**The problem:** The answer is the line containing "The image size" plus every line after it to the end of the material, retyped exactly and without the pictures.

**Data in this exercise:**
_ _ _ _ _
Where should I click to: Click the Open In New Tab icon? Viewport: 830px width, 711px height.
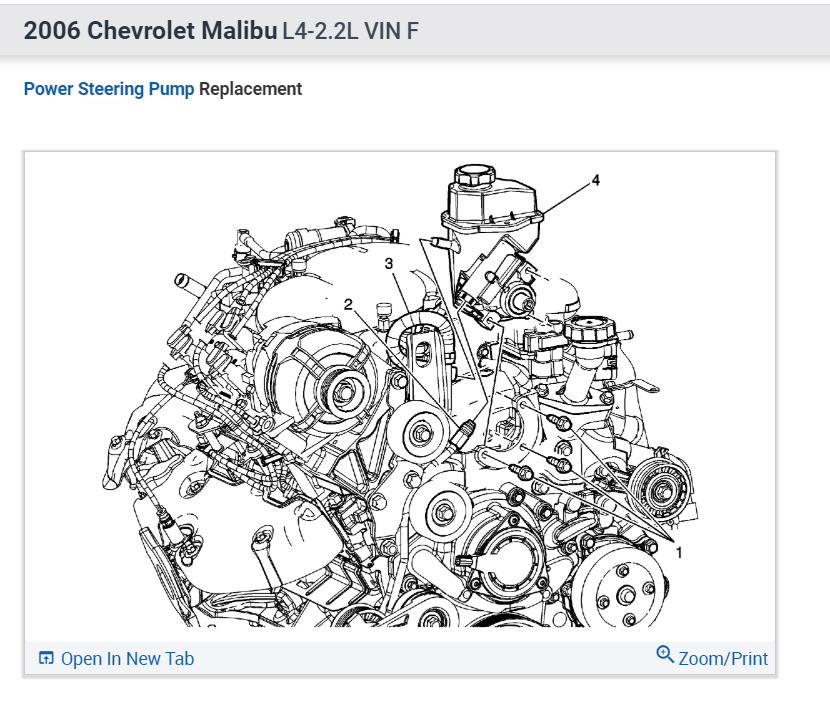[x=46, y=658]
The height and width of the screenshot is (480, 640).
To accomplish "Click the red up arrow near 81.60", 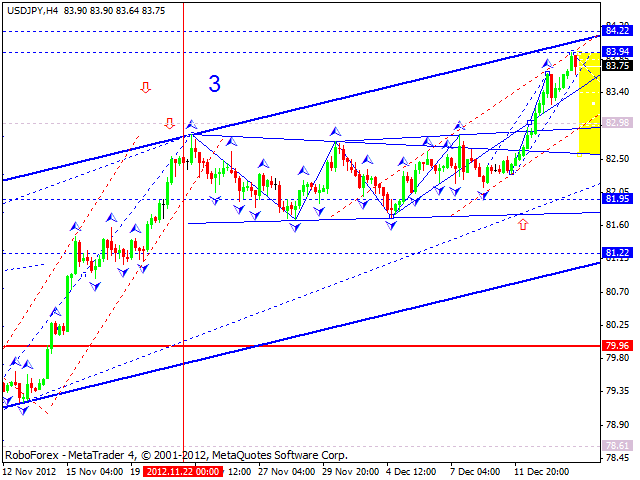I will [522, 224].
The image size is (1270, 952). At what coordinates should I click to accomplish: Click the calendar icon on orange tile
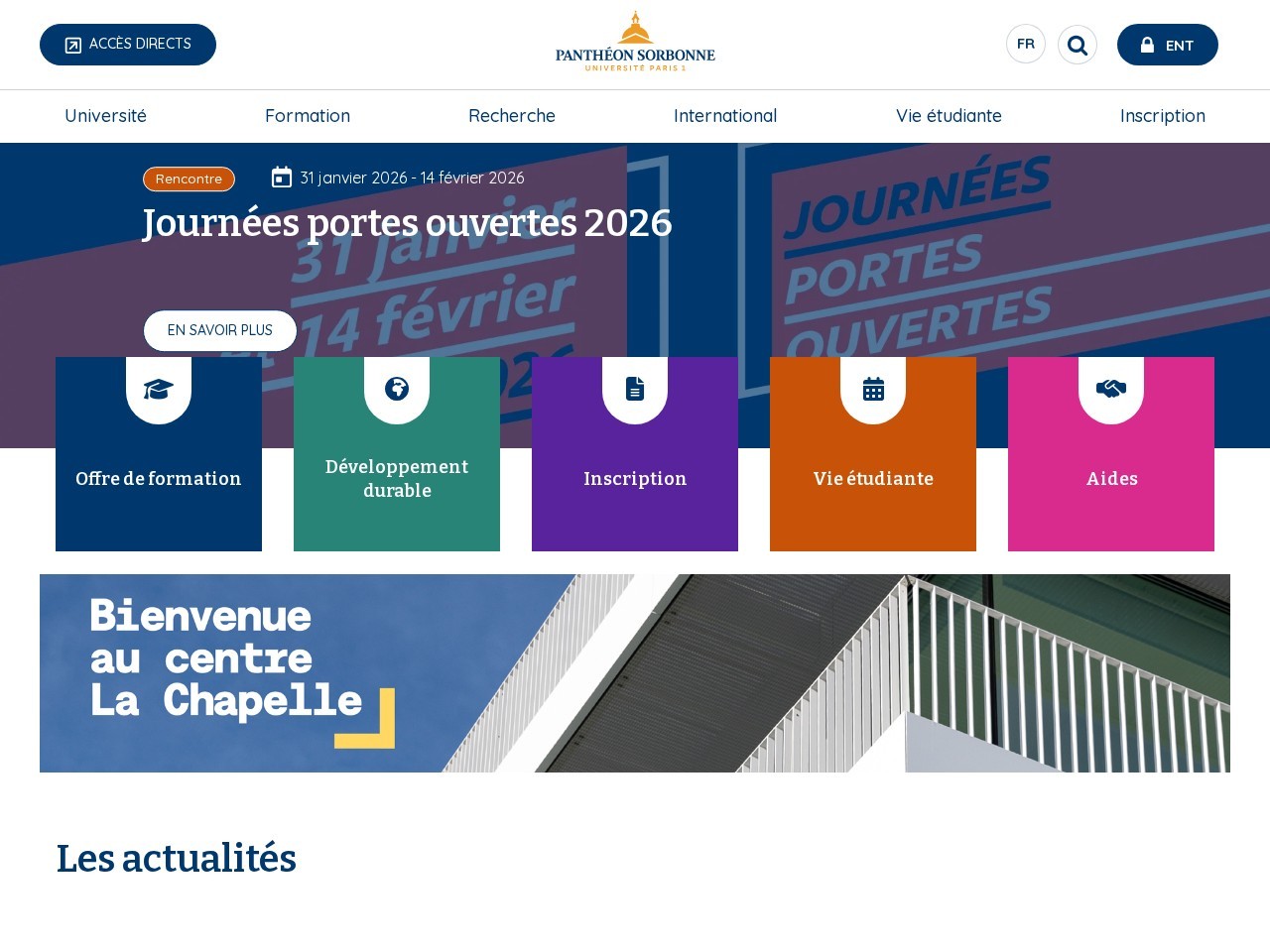tap(873, 389)
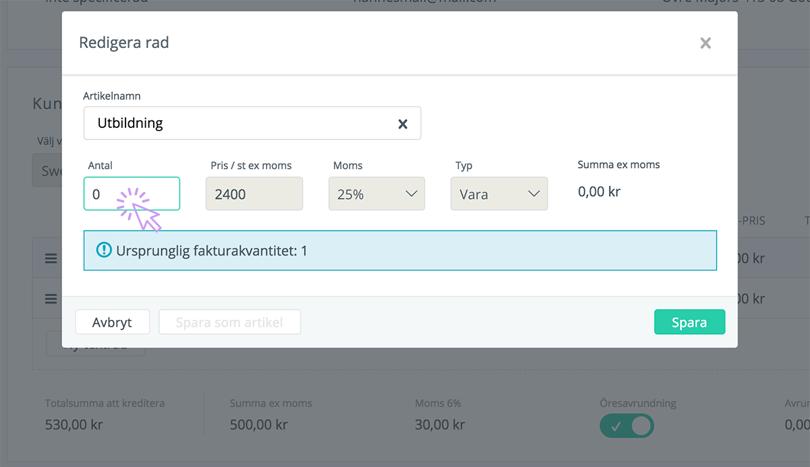Clear the Artikelnamn field with the X icon

click(403, 124)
_ _ _ _ _
**Task response:**
The image size is (1270, 952). At what coordinates should I click to accomplish: Click the calendar icon on orange tile
tap(873, 389)
Clear the Artikelnamn field with the X icon

click(403, 124)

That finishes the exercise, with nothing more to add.